I want a love like Springsteen
To fill up my heart’s desire
I wanna live out a daydream where I
Don’t mind if I’m on fire
You’ve been dancing in darkness
I’ve been fading away
So give me a love like Springsteen
And we’ll live out our Glory Days
There is a very good reason for Kasey to engage in this level of self-indulgence. For the 15-track Backbone album was released in the same week as her latest book Just Don't Be a D**khead which traverses her life story - from her upbringing in the Australian outback to Nashville fame, infatuations with the likes of Bruce Springsteen and Keith Urban along the way. Indeed, the album is uniquely paired with the book by QR codes which link chapters to song.
As might be expected from a biography, the book's title has family connections.
"When I told Dad I was going to call my book Just Don't Be a D**khead, he was like, 'Do I say that a lot?' It's not some profound advice, more my dad's approach to life. It's the Chambers way of life, to just do your own thing as long as you're not purposely hurting others," she told SMH.
Kasey's father Bill Chambers is a successful musician and songwriter himself, as was her mother Diane. After working across the vast and arid Nullarbor Plain - where Kasey was raised listening to Emmylou Harris - her parents settled down and eventually started performing together. They soon enlisted Kasey and her older brother Nash - now a successful music producer - in a family group named the Dead Ringer Band, so named because the kids looked like their parents!

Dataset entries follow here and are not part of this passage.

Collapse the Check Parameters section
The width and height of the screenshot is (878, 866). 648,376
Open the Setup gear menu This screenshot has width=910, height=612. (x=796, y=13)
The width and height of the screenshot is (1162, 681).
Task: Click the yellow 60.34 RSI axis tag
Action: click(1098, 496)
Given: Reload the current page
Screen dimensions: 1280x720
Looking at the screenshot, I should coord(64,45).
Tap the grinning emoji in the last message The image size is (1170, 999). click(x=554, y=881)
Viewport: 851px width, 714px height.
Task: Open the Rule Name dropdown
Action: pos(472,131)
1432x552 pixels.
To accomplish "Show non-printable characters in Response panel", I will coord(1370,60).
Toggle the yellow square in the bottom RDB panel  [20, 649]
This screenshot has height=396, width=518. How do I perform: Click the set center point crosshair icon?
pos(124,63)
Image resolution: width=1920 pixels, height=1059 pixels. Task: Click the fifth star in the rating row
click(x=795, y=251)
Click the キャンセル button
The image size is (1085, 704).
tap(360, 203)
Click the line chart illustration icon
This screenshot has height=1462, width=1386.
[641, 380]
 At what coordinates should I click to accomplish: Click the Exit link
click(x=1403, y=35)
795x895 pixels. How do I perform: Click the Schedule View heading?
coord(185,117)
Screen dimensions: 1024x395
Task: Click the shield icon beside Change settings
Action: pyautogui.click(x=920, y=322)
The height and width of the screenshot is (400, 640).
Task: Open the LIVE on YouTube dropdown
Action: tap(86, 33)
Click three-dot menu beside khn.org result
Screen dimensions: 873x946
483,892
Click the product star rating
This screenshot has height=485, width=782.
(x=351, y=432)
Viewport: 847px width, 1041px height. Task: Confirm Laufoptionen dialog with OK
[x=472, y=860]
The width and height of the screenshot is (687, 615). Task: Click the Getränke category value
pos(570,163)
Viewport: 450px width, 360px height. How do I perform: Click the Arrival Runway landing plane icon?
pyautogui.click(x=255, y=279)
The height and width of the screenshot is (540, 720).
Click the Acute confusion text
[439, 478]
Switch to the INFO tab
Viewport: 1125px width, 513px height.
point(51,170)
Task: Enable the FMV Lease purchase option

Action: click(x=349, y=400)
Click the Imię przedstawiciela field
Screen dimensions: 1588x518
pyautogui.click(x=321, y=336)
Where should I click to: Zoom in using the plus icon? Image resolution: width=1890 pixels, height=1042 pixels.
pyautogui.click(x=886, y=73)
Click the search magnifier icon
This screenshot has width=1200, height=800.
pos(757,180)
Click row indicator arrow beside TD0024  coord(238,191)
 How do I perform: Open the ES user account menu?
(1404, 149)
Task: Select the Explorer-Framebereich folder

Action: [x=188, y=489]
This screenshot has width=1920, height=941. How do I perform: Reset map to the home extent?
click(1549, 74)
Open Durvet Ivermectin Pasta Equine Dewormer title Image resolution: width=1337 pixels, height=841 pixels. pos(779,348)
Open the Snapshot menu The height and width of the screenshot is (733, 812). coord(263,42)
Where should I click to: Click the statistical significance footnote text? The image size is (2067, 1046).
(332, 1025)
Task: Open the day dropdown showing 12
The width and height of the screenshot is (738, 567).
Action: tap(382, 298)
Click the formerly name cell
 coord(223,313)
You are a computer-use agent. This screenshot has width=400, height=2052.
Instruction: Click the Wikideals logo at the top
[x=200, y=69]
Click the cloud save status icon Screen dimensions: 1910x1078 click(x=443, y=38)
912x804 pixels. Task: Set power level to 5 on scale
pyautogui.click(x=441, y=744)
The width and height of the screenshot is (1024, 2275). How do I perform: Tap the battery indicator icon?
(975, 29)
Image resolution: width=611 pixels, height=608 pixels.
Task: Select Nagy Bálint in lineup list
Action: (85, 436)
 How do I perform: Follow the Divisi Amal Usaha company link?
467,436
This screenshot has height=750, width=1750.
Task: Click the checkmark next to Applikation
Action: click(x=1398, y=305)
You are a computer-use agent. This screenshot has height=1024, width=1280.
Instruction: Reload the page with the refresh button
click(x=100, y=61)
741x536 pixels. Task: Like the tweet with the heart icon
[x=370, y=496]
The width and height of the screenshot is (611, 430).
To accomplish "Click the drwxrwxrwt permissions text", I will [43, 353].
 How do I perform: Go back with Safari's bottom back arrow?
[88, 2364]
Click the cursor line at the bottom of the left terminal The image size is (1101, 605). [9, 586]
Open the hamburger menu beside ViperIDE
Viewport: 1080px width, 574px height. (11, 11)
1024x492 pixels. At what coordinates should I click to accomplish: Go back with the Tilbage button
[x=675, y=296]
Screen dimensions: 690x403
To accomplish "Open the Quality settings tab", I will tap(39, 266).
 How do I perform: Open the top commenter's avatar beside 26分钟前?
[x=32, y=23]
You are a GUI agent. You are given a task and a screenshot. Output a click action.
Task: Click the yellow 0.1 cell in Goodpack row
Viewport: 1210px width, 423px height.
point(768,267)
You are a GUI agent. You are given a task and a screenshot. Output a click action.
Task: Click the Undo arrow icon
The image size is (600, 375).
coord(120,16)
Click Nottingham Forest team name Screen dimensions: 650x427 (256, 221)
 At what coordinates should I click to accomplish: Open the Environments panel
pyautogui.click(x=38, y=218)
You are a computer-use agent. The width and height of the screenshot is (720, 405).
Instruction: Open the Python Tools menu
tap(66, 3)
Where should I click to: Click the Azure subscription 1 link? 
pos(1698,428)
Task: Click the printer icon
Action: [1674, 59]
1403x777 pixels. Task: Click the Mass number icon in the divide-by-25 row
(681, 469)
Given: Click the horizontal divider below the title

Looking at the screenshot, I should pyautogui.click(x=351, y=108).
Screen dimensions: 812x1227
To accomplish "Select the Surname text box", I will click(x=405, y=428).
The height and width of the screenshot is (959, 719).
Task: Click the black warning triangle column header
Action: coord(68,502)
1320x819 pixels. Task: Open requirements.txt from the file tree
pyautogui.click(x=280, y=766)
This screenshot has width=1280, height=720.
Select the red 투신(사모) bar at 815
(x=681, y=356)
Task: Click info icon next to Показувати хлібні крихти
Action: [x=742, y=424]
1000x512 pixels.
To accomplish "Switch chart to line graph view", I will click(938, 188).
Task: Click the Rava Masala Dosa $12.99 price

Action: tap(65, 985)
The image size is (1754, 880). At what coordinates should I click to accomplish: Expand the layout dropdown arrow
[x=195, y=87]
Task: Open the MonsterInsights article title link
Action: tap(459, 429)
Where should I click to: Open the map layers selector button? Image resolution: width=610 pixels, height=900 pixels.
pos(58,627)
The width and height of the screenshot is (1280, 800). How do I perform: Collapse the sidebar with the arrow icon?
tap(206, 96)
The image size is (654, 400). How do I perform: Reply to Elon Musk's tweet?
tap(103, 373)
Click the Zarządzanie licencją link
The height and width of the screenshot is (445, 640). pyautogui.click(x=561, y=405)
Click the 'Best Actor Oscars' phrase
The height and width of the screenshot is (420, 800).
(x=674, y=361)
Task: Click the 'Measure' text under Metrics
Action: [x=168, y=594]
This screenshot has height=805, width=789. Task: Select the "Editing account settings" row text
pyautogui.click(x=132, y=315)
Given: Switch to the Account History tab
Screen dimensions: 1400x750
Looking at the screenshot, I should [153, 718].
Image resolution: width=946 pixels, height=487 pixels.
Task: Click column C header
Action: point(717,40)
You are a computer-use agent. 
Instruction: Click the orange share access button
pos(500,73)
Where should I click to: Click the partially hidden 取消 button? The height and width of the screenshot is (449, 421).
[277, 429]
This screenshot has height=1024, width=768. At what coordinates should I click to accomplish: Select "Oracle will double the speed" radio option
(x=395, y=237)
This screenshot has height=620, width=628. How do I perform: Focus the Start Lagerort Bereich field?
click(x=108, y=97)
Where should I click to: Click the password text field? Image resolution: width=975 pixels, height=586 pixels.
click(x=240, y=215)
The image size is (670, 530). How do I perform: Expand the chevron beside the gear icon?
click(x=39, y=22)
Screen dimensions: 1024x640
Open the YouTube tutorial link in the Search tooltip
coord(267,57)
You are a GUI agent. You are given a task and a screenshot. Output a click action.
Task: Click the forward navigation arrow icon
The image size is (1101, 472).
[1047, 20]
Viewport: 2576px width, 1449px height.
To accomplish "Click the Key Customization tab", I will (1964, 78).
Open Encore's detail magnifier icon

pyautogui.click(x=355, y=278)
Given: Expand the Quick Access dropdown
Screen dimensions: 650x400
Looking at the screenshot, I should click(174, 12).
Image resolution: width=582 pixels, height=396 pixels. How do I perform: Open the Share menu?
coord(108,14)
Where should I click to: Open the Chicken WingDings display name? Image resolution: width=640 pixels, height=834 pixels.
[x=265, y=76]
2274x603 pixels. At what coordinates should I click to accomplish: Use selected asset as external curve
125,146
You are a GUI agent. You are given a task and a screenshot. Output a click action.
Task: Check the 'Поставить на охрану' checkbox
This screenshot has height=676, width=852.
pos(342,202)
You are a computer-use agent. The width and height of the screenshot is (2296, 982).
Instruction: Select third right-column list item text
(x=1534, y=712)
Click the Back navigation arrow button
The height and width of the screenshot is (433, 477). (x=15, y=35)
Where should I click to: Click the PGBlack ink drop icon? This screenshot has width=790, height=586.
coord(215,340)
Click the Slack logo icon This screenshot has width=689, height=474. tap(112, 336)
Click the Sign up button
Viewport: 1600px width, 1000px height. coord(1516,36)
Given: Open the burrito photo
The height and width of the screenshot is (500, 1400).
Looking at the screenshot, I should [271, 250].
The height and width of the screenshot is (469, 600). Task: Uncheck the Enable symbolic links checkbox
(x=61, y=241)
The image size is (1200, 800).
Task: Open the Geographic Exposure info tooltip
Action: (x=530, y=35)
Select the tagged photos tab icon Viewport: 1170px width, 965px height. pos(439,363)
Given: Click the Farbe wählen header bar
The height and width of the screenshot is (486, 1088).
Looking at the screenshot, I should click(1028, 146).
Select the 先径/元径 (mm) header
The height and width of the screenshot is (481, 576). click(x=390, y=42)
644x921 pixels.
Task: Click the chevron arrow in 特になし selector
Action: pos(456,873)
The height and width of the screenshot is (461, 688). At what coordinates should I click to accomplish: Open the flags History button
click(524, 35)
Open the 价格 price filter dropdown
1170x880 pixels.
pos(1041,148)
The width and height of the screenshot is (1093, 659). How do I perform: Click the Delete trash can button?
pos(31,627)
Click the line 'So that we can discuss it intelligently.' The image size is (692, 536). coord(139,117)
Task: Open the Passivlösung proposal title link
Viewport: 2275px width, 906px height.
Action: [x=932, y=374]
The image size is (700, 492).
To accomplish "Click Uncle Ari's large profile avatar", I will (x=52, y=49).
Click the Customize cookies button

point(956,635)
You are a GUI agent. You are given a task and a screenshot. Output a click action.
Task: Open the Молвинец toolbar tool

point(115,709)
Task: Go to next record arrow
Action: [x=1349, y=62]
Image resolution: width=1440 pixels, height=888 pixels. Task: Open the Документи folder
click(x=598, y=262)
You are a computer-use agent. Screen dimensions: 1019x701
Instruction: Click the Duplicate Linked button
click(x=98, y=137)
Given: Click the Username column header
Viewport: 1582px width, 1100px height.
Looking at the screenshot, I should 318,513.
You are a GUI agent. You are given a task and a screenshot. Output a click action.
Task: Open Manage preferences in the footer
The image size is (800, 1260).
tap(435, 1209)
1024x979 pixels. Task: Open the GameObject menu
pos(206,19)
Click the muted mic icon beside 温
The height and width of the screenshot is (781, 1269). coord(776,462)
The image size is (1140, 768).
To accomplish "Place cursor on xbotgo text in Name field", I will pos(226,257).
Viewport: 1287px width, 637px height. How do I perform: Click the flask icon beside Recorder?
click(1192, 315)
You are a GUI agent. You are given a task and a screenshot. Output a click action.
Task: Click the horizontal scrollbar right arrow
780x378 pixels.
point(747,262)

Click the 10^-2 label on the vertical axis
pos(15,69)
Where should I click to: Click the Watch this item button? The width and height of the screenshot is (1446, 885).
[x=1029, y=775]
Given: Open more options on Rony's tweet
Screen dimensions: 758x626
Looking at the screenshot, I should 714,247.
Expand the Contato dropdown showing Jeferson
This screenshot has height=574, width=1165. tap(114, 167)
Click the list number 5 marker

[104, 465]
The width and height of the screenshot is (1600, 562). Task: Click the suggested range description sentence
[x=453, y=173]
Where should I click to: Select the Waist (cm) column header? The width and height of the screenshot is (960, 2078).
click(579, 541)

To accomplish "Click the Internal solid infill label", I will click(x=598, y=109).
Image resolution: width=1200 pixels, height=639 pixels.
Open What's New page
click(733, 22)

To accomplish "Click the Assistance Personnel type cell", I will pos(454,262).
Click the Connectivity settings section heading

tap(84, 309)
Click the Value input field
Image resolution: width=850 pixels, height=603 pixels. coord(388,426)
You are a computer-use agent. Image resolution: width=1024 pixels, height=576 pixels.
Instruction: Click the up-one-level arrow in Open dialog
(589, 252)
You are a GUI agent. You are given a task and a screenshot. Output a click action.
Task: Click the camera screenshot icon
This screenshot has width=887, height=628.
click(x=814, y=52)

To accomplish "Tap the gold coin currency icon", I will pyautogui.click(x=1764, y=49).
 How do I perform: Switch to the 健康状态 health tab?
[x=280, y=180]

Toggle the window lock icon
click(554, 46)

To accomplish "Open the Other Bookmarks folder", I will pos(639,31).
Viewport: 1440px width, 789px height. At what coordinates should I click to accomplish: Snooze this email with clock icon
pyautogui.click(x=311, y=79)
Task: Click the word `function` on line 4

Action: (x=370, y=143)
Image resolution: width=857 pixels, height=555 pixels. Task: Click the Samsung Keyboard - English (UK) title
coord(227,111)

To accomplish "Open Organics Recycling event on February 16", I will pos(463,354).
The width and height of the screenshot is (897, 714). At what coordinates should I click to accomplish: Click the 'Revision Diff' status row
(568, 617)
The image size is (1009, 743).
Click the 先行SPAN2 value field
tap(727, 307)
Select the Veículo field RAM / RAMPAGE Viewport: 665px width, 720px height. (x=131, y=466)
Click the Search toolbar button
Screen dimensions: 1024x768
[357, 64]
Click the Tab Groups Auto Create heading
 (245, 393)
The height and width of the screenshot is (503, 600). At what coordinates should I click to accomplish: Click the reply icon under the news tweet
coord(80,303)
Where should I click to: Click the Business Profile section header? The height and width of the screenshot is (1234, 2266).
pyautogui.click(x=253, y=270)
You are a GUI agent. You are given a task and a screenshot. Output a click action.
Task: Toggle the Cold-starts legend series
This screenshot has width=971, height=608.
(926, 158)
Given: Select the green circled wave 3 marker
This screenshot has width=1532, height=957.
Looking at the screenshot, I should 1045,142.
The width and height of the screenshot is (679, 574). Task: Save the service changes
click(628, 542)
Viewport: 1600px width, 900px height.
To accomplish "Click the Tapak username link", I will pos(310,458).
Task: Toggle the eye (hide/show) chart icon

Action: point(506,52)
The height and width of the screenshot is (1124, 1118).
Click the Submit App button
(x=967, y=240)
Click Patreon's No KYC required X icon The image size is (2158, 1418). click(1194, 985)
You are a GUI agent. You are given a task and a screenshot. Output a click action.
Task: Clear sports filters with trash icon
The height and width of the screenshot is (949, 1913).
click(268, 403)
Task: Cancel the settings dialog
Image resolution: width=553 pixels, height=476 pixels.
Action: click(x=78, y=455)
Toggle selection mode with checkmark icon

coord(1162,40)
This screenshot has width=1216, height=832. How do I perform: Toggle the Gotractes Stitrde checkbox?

And when Kasey set off on her own career, Dad would become a regular guitarist in her various backing bands. And he is a proud member of the recording ensemble which delivered high-quality music on Backbone. It also includes Kasey's current partner Brandon Dodd on guitar. Long-time collaborator Jeff McCormick is on bass and there are a couple of big-names in Sam Teskey, the lead guitarist of the Australian blues-rock band The Teskey Brothers, and American drummer Brady Blake, who has worked with the likes of Emmylou and Steve Earle.
There is no one better to sing their praises - and indeed the album itself - than Kasey:
"I worked with my favourite musicians, and I sang about every beautiful, joyous, embarrassing and tough thing I've gone through. Everything that's gone into making me this person.
"Good and bad, this album is who I am."